* Supplied material *
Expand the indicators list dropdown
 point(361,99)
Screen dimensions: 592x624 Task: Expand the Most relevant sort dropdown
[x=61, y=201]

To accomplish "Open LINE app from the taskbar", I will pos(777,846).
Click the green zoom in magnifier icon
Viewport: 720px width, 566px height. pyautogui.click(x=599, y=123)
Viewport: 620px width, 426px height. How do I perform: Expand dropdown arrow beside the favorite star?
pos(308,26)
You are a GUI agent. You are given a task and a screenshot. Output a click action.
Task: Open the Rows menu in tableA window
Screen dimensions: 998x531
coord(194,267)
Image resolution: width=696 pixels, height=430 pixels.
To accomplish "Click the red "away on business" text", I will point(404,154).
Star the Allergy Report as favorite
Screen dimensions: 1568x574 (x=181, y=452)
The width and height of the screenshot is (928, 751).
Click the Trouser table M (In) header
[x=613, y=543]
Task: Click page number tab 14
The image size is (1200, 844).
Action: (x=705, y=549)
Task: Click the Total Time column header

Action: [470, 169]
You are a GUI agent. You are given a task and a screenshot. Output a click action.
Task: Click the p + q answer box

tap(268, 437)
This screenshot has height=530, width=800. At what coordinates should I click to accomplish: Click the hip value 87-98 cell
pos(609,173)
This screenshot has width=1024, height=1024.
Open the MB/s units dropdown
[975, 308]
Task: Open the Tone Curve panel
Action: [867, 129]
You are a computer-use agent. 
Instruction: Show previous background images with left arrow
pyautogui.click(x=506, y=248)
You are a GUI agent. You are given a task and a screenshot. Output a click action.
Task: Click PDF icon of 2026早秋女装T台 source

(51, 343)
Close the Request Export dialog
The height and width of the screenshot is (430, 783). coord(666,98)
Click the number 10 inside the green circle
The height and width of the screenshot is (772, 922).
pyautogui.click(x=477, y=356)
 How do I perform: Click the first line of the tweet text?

* Given request *
Arrange every line of the listing above as a Markdown table with the columns "Row" and "Line," numbering the rows in order and omitting blank lines.

* Completed task *
| Row | Line |
|---|---|
| 1 | Expand the indicators list dropdown |
| 2 |  point(361,99) |
| 3 | Screen dimensions: 592x624 Task: Expand the Most relevant sort dropdown |
| 4 | [x=61, y=201] |
| 5 | To accomplish "Open LINE app from the taskbar", I will pos(777,846). |
| 6 | Click the green zoom in magnifier icon |
| 7 | Viewport: 720px width, 566px height. pyautogui.click(x=599, y=123) |
| 8 | Viewport: 620px width, 426px height. How do I perform: Expand dropdown arrow beside the favorite star? |
| 9 | pos(308,26) |
| 10 | You are a GUI agent. You are given a task and a screenshot. Output a click action. |
| 11 | Task: Open the Rows menu in tableA window |
| 12 | Screen dimensions: 998x531 |
| 13 | coord(194,267) |
| 14 | Image resolution: width=696 pixels, height=430 pixels. |
| 15 | To accomplish "Click the red "away on business" text", I will point(404,154). |
| 16 | Star the Allergy Report as favorite |
| 17 | Screen dimensions: 1568x574 (x=181, y=452) |
| 18 | The width and height of the screenshot is (928, 751). |
| 19 | Click the Trouser table M (In) header |
| 20 | [x=613, y=543] |
| 21 | Task: Click page number tab 14 |
| 22 | The image size is (1200, 844). |
| 23 | Action: (x=705, y=549) |
| 24 | Task: Click the Total Time column header |
| 25 | Action: [470, 169] |
| 26 | You are a GUI agent. You are given a task and a screenshot. Output a click action. |
| 27 | Task: Click the p + q answer box |
| 28 | tap(268, 437) |
| 29 | This screenshot has height=530, width=800. At what coordinates should I click to accomplish: Click the hip value 87-98 cell |
| 30 | pos(609,173) |
| 31 | This screenshot has width=1024, height=1024. |
| 32 | Open the MB/s units dropdown |
| 33 | [975, 308] |
| 34 | Task: Open the Tone Curve panel |
| 35 | Action: [867, 129] |
| 36 | You are a computer-use agent.  |
| 37 | Instruction: Show previous background images with left arrow |
| 38 | pyautogui.click(x=506, y=248) |
| 39 | You are a GUI agent. You are given a task and a screenshot. Output a click action. |
| 40 | Task: Click PDF icon of 2026早秋女装T台 source |
| 41 | (51, 343) |
| 42 | Close the Request Export dialog |
| 43 | The height and width of the screenshot is (430, 783). coord(666,98) |
| 44 | Click the number 10 inside the green circle |
| 45 | The height and width of the screenshot is (772, 922). |
| 46 | pyautogui.click(x=477, y=356) |
| 47 |  How do I perform: Click the first line of the tweet text? |